Challenges we ran into

  • Hallucination is subtle. Getting the LLM to return verbatim source spans without silently paraphrasing them took significant prompt iteration. The verifier rejects a span with even a single added comma or a missing word — which is the right behavior, but required the prompt to be very explicit with examples of both correct and incorrect outputs.
  • Crossword layout on mobile. Fitting a crossword grid that's both solvable and readable on a phone screen required tuning answer-length bounds and targeting a total-letter budget across all entries, not just a count.
  • Cloze sentence quality. LLM-generated fill-in-the-blank sentences at high temperature introduced invented facts (dates, names) not in the source. The grounding verifier was built specifically to catch this and silently fall back to the anchored sentence.
  • FSRS serialization. The ts-fsrs library's Card type includes Date fields; storing those round-trip through SQLite required a careful serialize/revive step to avoid corrupting the scheduler state.
  • Register mimicry.
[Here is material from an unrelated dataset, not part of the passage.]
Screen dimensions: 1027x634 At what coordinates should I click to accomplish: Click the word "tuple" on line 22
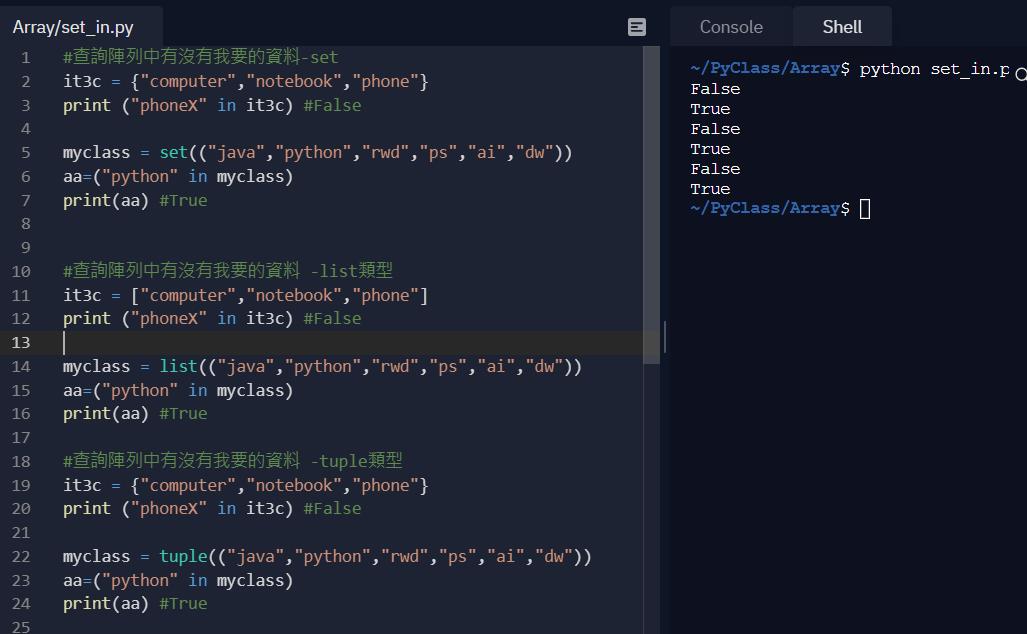(x=183, y=557)
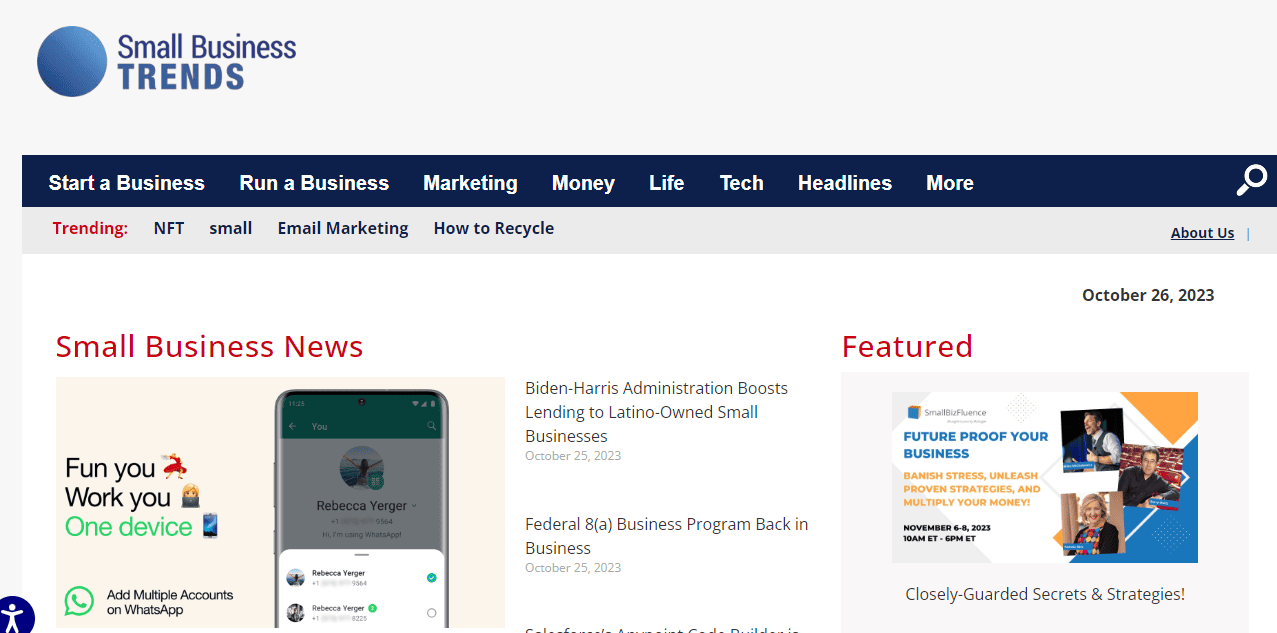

Making hints and generated sentences feel like they came from the learner's own notes — not generic textbook prose — required threading a styleAnchor (the original sentence containing the term) through every LLM prompt that writes user-facing text.

Accomplishments that we're proud of

  • A two-tier anti-hallucination pipeline that actually works: hallucinated terms and invented facts are caught and dropped before they ever reach the user.
  • A spaced repetition system that adapts puzzle difficulty based on real memory science — not just "hard/easy" buckets.
  • A coach that gives contextually relevant hints without ever leaking the answer, written in the same voice as the learner's notes.
  • A fully local, offline-capable study tool — no cloud, no subscriptions, no data leaving the device.
  • Real-time streaming progress for the LLM extraction step, so the wait feels transparent rather than opaque.

What we learned

  • Prompt engineering and code-level verification are complementary, not substitutes. A clearer prompt reduces rejections; the verifier is the actual safety gate. Relying on either alone produces worse results than both together.
  • FSRS is dramatically more principled than simple interval doubling. Exposing the stability metric as a first-class value (the stability router) unlocked a natural difficulty progression that would have been impossible with a simpler scheduler.
  • Style anchoring is underrated. Feeding the original sentence back into every LLM prompt that generates user-facing content produces outputs that feel personal and natural — a detail that meaningfully improves the study experience.

What's next for Pachu

  • Multi-format imports: PDF and image (OCR) support, so students can upload photos of handwritten notes or slide decks directly.
  • Cloud sync (optional, end-to-end encrypted): Let users sync their spaces and review history across devices without giving up the privacy guarantee.
  • Collaborative spaces: Share a space with a study group so everyone reviews from the same note set, with individual FSRS schedules.
  • Streak and progress dashboard: A full history view with retention curves per term, so learners can see which topics they've mastered and which are still fragile.
  • More puzzle types: Matching exercises, multiple-choice, and short-answer with LLM-graded responses.
  • Smarter term picker: Incorporate forgetting-curve predictions to surface terms at the exact moment of maximum learning gain, not just "due now."